Cour d'appel du Québec

Gascon c. R.

500-10-006440-174

Levesque, Hogue, Sansfaçon

Appel d’une déclaration de culpabilité. Rejeté.

Au terme d’un procès devant jury, l’appelant a été déclaré coupable du meurtre au premier degré de son ex-conjointe, laquelle a été frappée à la tête avec une poêle à de nombreuses reprises puis piquée plusieurs fois à l’abdomen au moyen d’une fourchette à rôti.

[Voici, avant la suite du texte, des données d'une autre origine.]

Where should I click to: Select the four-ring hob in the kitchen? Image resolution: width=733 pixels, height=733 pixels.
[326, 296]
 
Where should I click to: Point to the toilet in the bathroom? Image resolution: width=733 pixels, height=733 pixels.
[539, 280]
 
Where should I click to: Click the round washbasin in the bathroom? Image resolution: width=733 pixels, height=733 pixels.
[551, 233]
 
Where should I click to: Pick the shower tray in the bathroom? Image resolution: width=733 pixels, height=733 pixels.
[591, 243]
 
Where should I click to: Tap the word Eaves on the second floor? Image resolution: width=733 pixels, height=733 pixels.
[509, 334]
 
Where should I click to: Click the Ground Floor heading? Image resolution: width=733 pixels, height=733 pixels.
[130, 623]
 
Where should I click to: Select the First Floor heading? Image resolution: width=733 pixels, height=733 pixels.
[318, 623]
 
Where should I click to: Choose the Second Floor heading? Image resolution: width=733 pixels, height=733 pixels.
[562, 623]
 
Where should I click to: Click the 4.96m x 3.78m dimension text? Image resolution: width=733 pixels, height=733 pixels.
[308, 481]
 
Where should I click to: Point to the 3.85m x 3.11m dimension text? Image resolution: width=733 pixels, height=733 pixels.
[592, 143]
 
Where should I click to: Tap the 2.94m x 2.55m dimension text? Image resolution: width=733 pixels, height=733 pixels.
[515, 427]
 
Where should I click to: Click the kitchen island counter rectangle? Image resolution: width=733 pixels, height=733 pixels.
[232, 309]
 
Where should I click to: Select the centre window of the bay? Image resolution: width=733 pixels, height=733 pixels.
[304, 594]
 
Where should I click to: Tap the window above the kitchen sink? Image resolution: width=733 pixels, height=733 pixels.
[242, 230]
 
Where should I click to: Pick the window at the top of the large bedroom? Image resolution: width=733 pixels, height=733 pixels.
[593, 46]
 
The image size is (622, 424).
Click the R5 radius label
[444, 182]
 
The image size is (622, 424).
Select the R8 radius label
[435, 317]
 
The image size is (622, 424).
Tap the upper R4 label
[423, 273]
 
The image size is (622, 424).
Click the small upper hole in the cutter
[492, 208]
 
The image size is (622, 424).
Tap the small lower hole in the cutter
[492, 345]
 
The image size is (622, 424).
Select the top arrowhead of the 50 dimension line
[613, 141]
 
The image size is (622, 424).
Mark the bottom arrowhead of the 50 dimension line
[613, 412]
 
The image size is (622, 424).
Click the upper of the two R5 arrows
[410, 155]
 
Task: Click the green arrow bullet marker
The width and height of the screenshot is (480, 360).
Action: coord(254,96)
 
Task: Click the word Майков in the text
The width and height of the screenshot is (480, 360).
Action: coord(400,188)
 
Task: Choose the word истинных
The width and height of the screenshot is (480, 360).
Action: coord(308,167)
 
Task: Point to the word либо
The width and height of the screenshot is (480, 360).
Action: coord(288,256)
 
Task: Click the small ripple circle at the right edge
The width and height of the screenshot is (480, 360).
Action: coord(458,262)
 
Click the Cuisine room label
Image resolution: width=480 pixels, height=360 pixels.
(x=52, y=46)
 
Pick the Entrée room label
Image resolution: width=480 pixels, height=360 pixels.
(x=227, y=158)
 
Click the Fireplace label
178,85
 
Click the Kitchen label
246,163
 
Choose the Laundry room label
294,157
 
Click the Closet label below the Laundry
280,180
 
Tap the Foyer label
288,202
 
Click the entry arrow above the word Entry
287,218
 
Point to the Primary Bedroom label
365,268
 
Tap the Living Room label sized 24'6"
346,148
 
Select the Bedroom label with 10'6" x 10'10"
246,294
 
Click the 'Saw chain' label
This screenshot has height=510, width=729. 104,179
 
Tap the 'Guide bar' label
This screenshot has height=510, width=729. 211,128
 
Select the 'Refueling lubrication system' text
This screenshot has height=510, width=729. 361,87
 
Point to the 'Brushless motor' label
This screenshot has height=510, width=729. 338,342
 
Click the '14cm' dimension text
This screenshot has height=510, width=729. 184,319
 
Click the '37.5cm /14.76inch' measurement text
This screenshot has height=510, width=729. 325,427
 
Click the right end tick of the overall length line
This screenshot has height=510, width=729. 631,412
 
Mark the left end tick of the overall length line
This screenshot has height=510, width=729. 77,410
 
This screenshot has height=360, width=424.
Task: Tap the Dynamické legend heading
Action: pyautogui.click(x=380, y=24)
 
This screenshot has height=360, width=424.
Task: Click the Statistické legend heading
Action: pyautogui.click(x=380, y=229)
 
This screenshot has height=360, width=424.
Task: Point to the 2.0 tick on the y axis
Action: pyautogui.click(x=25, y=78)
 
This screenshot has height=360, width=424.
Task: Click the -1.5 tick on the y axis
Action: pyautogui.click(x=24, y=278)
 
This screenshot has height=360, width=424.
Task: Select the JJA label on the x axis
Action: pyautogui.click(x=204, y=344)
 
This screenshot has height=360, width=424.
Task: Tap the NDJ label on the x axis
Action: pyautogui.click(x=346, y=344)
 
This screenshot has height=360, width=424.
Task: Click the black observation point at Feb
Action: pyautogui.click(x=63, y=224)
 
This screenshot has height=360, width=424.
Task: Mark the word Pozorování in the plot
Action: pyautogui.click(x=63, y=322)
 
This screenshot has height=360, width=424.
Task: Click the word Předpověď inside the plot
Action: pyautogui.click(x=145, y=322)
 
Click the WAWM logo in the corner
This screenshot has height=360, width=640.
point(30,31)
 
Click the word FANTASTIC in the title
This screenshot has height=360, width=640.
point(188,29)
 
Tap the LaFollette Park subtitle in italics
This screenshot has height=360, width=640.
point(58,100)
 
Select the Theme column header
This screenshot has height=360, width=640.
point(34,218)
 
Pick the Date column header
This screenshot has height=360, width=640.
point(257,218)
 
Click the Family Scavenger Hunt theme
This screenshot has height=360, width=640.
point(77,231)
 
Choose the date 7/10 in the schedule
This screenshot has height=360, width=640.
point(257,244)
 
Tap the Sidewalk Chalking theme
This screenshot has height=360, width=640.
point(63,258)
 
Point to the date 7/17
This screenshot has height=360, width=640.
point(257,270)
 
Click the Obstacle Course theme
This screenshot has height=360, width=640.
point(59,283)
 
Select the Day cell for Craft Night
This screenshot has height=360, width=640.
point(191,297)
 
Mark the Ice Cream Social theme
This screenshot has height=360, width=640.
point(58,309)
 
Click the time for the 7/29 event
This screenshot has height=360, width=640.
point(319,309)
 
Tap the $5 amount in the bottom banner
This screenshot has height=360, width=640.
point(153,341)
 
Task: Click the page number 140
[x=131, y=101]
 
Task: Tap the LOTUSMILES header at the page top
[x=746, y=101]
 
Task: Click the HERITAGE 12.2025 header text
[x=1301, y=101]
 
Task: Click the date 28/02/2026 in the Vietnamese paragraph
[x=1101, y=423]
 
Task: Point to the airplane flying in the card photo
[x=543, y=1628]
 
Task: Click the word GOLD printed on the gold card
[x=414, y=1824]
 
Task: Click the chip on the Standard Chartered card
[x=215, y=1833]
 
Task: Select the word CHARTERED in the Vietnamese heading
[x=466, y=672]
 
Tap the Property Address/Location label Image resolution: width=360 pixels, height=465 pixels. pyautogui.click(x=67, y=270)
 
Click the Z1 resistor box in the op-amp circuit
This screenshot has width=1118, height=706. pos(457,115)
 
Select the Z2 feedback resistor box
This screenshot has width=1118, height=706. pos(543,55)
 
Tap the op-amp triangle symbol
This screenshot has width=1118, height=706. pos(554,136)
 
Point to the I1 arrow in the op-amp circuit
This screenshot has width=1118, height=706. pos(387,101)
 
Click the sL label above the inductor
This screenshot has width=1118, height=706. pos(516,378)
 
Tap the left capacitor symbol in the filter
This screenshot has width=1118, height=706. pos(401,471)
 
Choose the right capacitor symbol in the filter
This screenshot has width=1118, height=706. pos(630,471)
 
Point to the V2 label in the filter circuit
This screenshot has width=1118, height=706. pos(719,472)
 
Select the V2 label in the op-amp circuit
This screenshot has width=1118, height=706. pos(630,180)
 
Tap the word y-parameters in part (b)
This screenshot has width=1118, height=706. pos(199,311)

L’appelant, qui a admis avoir causé la mort de son ex-conjointe, a présenté une défense de provocation lors du procès, faisant valoir que, en raison de la provocation qui lui avait été faite par la victime, il n’avait pu former l’intention requise pour le meurtre au premier degré et que, en conséquence, le seul verdict qui s’imposait était celui de culpabilité à un homicide involontaire coupable. La poursuite soutenait quant à elle que la preuve démontrait hors de tout doute raisonnable que l’appelant était coupable de meurtre au premier degré, non seulement parce qu’il avait agi avec préméditation et de propos délibéré (art. 231 (2) du Code criminel (L.R.C. 1985, c. C-46) (C.Cr.)) — ce qui exclut la défense de provocation —, mais aussi parce qu’il s’agissait d’un meurtre commis alors que la victime avait été harcelée criminellement par l’appelant avant sa mort (art. 231 (6) C.Cr.).

L’appelant se pourvoit à l’encontre de ce verdict, faisant valoir que la juge a commis une erreur de droit dans ses directives au jury en ne l’instruisant pas sur l’effet combiné qu’auraient pu avoir sur son état d’esprit sa consommation de médicaments et de drogue ainsi que la colère qui l’animait au moment du crime (directive de type « rolled-up »).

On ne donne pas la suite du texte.